-- start of Text section --
Nonperforming assets decreased $14.7 million for the three months ended September 30, 2010, compared to a $19.1 million increase in the immediately preceding quarterly period. Proceeds from sales of other real estate owned increased during the interim 2010 periods more than 200% over 2009 interim levels, although at a modest loss.
While recent reductions in nonperforming loans and other nonperforming assets are encouraging, future changes in asset quality remain uncertain. Because bank subsidiaries which have been sold during the interim 2010 periods had relatively better asset quality than the remaining banks, nonperforming loans and other nonperforming assets increased as a percentage of consolidated portfolio loans and total assets, despite the most recent decreases in the amount of nonperforming assets.
Page 31 of 56
MANAGEMENT'S DISCUSSION AND ANALYSIS OF FINANCIAL CONDITION
AND RESULTS OF OPERATIONS – Continued
Financial Condition – Continued
Nonperforming loans at September 30, 2010 approximated 10.46% of total portfolio loans, a further increase from the December 31, 2009 ratio of 8.4% (excluding discontinued operations). The increase in the percentage of nonperforming loans resulted, in part, from the decrease in portfolio loans during the interim 2010 period ($327 million). Nonperforming loans increased $53.0 million during the first half of 2010 while a $14.5 million decrease occurred during the three months ended September 30, 2010. Notably, the pace of growth in nonperforming loans decreased through June 30, 2010 for a third consecutive quarterly period, before this most recent reduction in nonperforming loans. Of the nonperforming loans at September 30, 2010, about 91% were real estate secured. Those loans, when originated, had appropriate loan-to-value ratios based upon real estate market conditions at that time and, accordingly, had loss exposure which would have been expected to be minimal; however, underlying real estate values depend upon current economic conditions and liquidation strategies. Most other nonperforming loans were generally secured by other business assets. Nonperforming loans at September 30, 2010 were in various stages of resolution which management believes are adequately collateralized or otherwise appropriately considered in its determination of the adequacy of the allowance for loan losses.
Loans are considered impaired when it is probable that all amounts due, according to the contractual terms of a loan agreement, will not be collected, including contractually scheduled interest and principal payments. Impaired loans, which are included in nonperforming loans, are summarized below (in $1,000s):
September 30, 2010 | December 31, 2009(1) | |||||||
Impaired loans: | ||||||||
Loans which have an allowance requirement | $ | 132,961 | $ | 112,804 | ||||
Loans which do not have an allowance requirement | 263,215 | 212,244 | ||||||
Total impaired loans | $ | 396,176 | $ | 325,048 | ||||
Allowance for loan losses related to impaired loans | $ | 24,944 | $ | 19,609 |
(1) | Excludes impaired loans of $7,683 and allowance for loan losses related to impaired loans of $529 for operations discontinued in 2010. |
Impaired loans which do not have an allowance requirement include collateral-dependent loans for which direct write-downs have been made to the carrying amount of such loans and, accordingly, no additional allowance requirement or allocation is currently necessary. The allowance for loan losses as a percentage of nonperforming loans approximated 47% at September 30, 2010, compared to 45% at the beginning of the year (excluding operations discontinued in 2010).
-- end of Text section --
-- start of Source data --
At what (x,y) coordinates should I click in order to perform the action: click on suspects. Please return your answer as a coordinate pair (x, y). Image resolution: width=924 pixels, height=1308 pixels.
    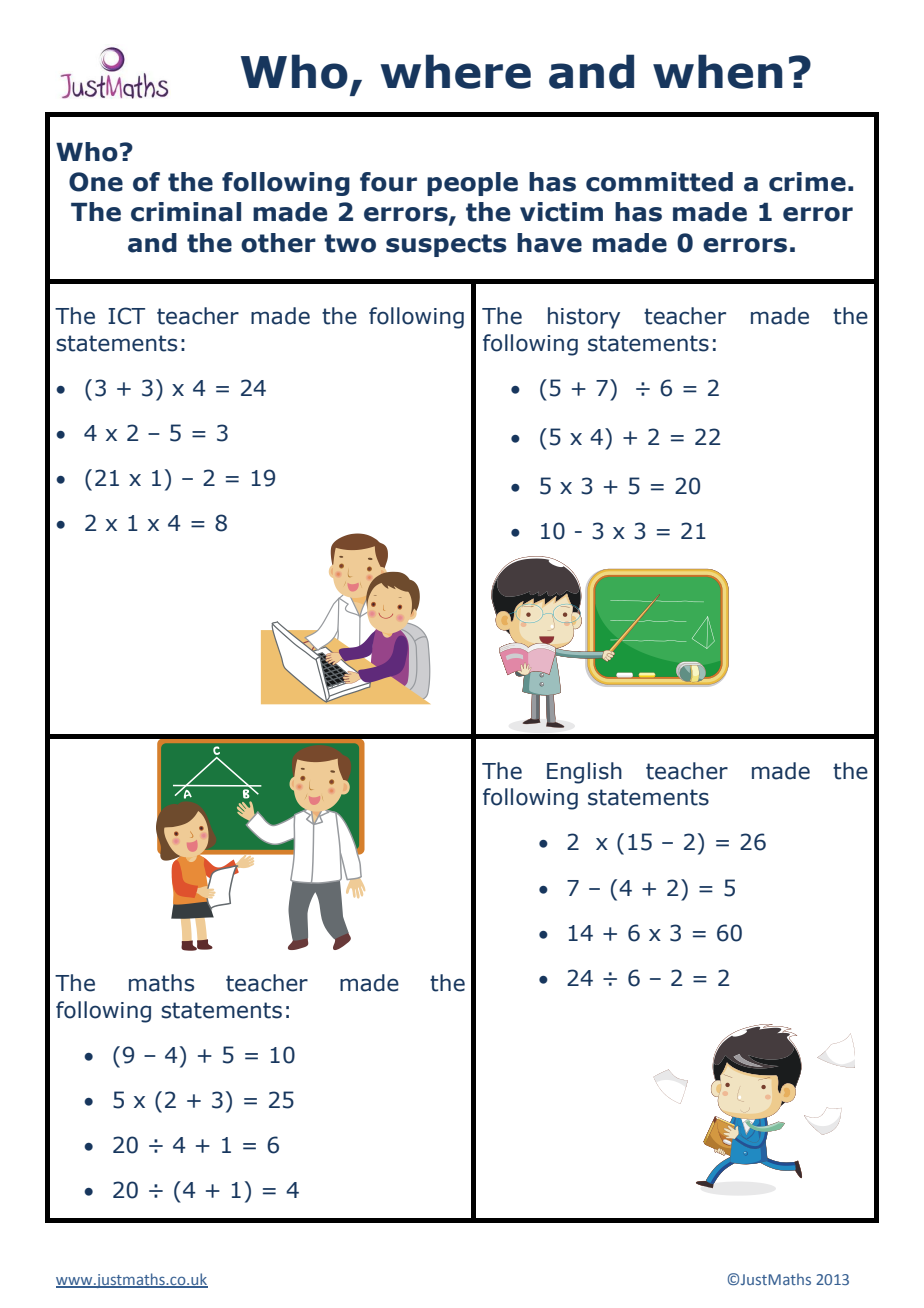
-- end of Source data --
Goal 1
Answer from the passage on nonperforming loans:
(a) By how much did nonperforming assets decrease for the three months ended September 30, 2010?
(b) About what share of the nonperforming loans at September 30, 2010 were real estate secured?
(c) What was the allowance for loan losses as a percentage of nonperforming loans at September 30, 2010?
Goal 2
Write the next part of the passage on nonperforming loans, starting right after its last sentence.
The data is not needed here.

Final result 1
(a) $14.7 million
(b) About 91%
(c) About 47%

Final result 2
The total of impaired loans typically exceeds the aggregate amount of nonperforming loans. The difference between those totals relates to impaired loans which are not in nonperforming status at the balance-sheet date.
Due to local, regional and national economic conditions, there is uncertainty in future real estate values, appraisal data and the resulting potential impact on valuation of collateral-dependent loans and other real estate owned. The fair value measurement of collateral-dependent loans and other real estate owned is dependent upon appraisals of the underlying property value and cautious review of current appraisal data. Management cautiously and diligently monitors real estate values and related appraisal data when evaluating appraisals or its internal evaluations of property values.
Updated appraisals are generally obtained when it has been determined that a collateral-dependent loan has become impaired or when it is likely a real-estate loan will be foreclosed. Adjustments to a loan's carrying value (or requirements for the allowance for loan losses) are made, when appropriate, after review of the appraisal data or subsequently, if market conditions significantly decline further. The timing of the recognition of a collateral-dependent loan as a nonperforming credit is dependent on several factors, including the performance of the loan, payment history and/or the receipt of updated borrower financial information.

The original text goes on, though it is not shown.